▸ **Text**:
* * *
Fair Haven, Vermont
Located in Rutland County, Vermont
Location of Vermont with the U.S.A.
FAIR HAVEN VERMONT Latitude and Longitude:
|• Total||18.147 sq mi (47.00 km2)|
|• Land||17.444 sq mi (45.18 km2)|
|• Water||0.703 sq mi (1.82 km2)|
|• Density||150/sq mi (58/km2)|
|Area code(s)||802 Exchange: 265|
Fair Haven is a town in Rutland County, Vermont, United States. The population was 2,734 at the 2010 census.  Within the town is located the census-designated place of Fair Haven. The town is noted for its late 19th century residential and commercial architecture. 
Fair Haven was chartered on October 27, 1779, to Ebenezer Allen and 76 associates, and first settled the same year. The township originally included West Haven, which was set off on October 20, 1792. The post office at Fair Haven was established in 1797.  In 1783, Colonel Matthew Lyon moved to Fair Haven and began building mills at the falls on the Castleton River. His enterprises included a gristmill, sawmill and papermill, in addition to a forge, as well as a newspaper, the Fair Haven Gazette. This began Fair Haven's legacy as a small, prosperous mill town, which by 1859 included a marble mill, rolling mill, nail factory, papermill producing wallpaper, three sawmills, a wagon shop, a machine shop, two blacksmith shops, and two shoe shops. 
The quarrying and manufacture of slate began in 1846. Fair Haven would develop extensive quarries for the stone, believed at the time to be inexhaustible, which was supplied to cities along the Atlantic coast and in the West. Some of it was made into the framed, book-sized writing slates that students of the time used.  On April 7, 1880, a very small area of Fair Haven was transferred to New York due to a change in the course in the Poultney River. The area transferred was west of the "middle of the deepest channel" of the river. 
|U.S. Decennial Census |
As of the census  of 2010, there were 2,734 people and 1,135 households. The population density was 150 people per square mile. The racial makeup of the town was 97.3% White (2,659 people), 0.3% Black or African American (9 people), 0.2% Native American (5 people), 0.4% Asian (12 people), <0.1% Pacific Islander (1 person), 0.5% from other races (14 people), and 1.2% from two or more races (34 people). Hispanic or Latino of any race were 1.3% (36 people).
* * *
▸ **Instructions for the task**: Render this sentence from the Fair Haven text in Spanish: "The quarrying and manufacture of slate began in 1846."

▸ **Data**:
* * *
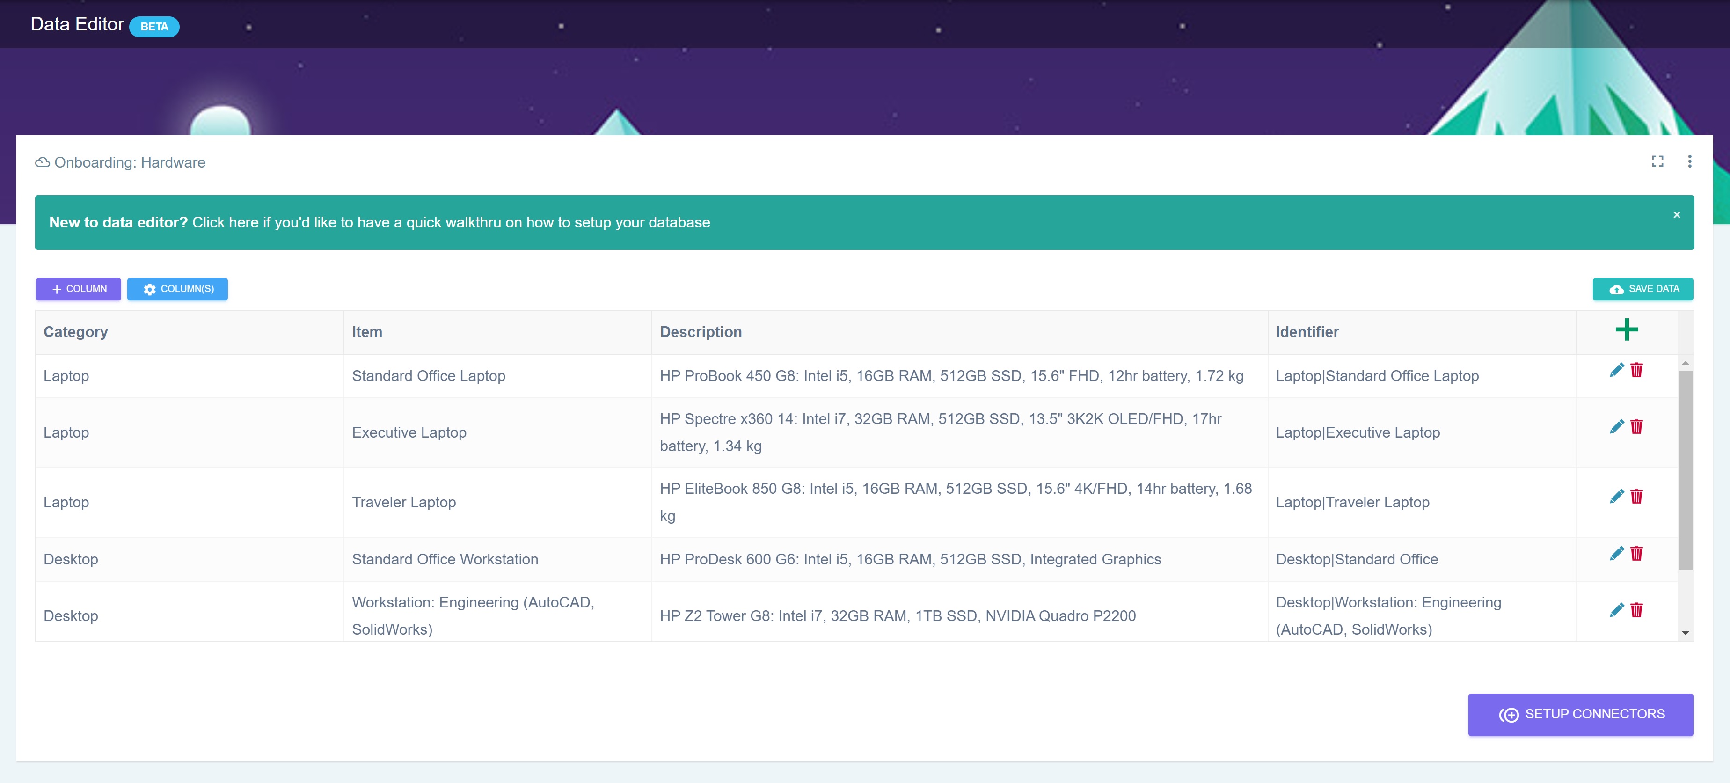The height and width of the screenshot is (783, 1730).
Task: Delete the Executive Laptop row
Action: click(x=1637, y=427)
* * *
▸ **Output**: La extracción y la fabricación de pizarra comenzaron en 1846.